- **Exercise**
Continue the piece below that compares the genetic code to a computer's startup program, picking up right after its last sentence.

- **Extract**
[Start of section]
I could analyze the huge string and see that portions of it are programs (algorithms) which created other programs. In this analogy, these programs self-organized - wrote their own programs, leaving data behind, including “failed” programs, like an archive - and symbols to “stand for” larger chunks of program or data.

By using analytical techniques, I set out to account for everything in the string and ultimately, am able to reduce the huge string into a single program which spawned all of it. That program would look something like a particularly smart BIOS.

The BIOS is the bootstrap program that is hard-wired into the computer, so that when you apply power, it loads the operating system (e.g. Windows) and so forth. In the case of the genetic code, that BIOS is already “juiced” and is self-organizing. It writes its own programs, remembers what did and didn’t work, and replicates itself. But I digress. Back to the BIOS.

I can see by looking at the BIOS that it is a program (algorithm) in itself. So I ask myself “how did that program get written?” By looking around at all the raw ingredients available (e.g. periodic table of elements) - I can see that it would have to become autonomous, write a line of code, become non-autonomous and gather ingredients, become autonomous again, write another line of code, and so forth.

At that point, I scratch my head and say “Hey, that process is an algorithm itself – a finite state machine – that exists separate and apart from the BIOS of our genetic code. Logic couldn’t have come from nothing.” And from that I conclude there was an intelligent designer.
[End of section]
- **Recorded data**
[Start of section]
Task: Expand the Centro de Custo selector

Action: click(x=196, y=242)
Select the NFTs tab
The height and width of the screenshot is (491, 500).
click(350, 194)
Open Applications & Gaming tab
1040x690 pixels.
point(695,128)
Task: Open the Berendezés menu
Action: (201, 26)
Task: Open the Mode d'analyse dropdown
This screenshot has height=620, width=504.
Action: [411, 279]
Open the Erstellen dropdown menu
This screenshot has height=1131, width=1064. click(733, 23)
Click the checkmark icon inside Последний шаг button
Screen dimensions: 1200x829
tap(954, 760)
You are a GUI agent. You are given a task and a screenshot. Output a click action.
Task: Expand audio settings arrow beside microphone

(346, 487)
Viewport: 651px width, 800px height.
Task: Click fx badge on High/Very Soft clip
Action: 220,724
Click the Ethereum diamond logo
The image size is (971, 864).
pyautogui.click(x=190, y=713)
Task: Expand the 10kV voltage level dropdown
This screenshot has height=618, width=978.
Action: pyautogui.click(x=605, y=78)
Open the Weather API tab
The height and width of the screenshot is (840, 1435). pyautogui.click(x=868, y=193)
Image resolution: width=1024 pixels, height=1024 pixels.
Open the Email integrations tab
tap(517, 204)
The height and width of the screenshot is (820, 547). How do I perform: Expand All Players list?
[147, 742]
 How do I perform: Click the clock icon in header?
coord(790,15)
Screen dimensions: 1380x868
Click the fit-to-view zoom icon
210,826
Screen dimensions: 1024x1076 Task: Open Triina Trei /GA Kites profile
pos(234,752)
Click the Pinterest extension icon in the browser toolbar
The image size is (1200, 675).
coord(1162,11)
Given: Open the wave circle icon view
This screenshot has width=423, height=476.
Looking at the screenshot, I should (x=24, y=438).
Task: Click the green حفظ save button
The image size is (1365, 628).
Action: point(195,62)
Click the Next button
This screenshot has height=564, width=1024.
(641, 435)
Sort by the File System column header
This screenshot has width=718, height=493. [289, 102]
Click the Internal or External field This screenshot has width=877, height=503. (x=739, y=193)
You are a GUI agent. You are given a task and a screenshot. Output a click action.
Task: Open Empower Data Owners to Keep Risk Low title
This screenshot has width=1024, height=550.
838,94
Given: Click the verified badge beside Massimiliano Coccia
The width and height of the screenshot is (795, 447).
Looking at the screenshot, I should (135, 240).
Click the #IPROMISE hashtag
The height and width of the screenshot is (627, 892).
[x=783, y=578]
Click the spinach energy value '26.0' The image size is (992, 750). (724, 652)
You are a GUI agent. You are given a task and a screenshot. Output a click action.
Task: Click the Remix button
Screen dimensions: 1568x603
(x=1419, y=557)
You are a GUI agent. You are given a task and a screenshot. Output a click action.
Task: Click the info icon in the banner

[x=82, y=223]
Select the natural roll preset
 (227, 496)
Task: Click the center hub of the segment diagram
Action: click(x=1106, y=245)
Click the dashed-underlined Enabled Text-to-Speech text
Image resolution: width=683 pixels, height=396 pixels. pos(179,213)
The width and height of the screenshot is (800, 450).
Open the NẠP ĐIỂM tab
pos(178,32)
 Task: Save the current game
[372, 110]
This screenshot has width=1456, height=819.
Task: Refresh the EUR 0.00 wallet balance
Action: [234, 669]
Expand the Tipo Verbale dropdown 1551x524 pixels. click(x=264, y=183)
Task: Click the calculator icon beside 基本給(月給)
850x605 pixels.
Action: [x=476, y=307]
[End of section]
- **Exercise result**
I summed all this up as succinctly as possible by saying that algorithm at inception is proof of intelligent design. And I offered two methods of falsifying it:

Show that an algorithm can arise from null (void, empty)

Show that the information content at inception contains no algorithm, e.g. that the BIOS in my example is truly random information.

Freeper tortoise, who is an expert in artificial untelligence, offers a third method of falsification, that there is no null.

IMHO, tortoise’s argument is a variation of the plenitude argument, i.e. “all things that can exist, do exist.” That is basically the position that Doctor Stochastic took earlier.

I’m with Dallaporta on that one, the plenitude argument is metaphysics. For that reason, I don’t think it ought to be a basis for falsification. But I’d appreciate any input on the subject.

In summary, science is at a very interesting point in a thought experiment trying to tackle John von Neumann’s challenge The Physics of Symbols: Bridging the Epistemic Cut. With such great thinkers in physics, information theory and mathematics pursuing the challenge – it promises a fascinating ride for all of us.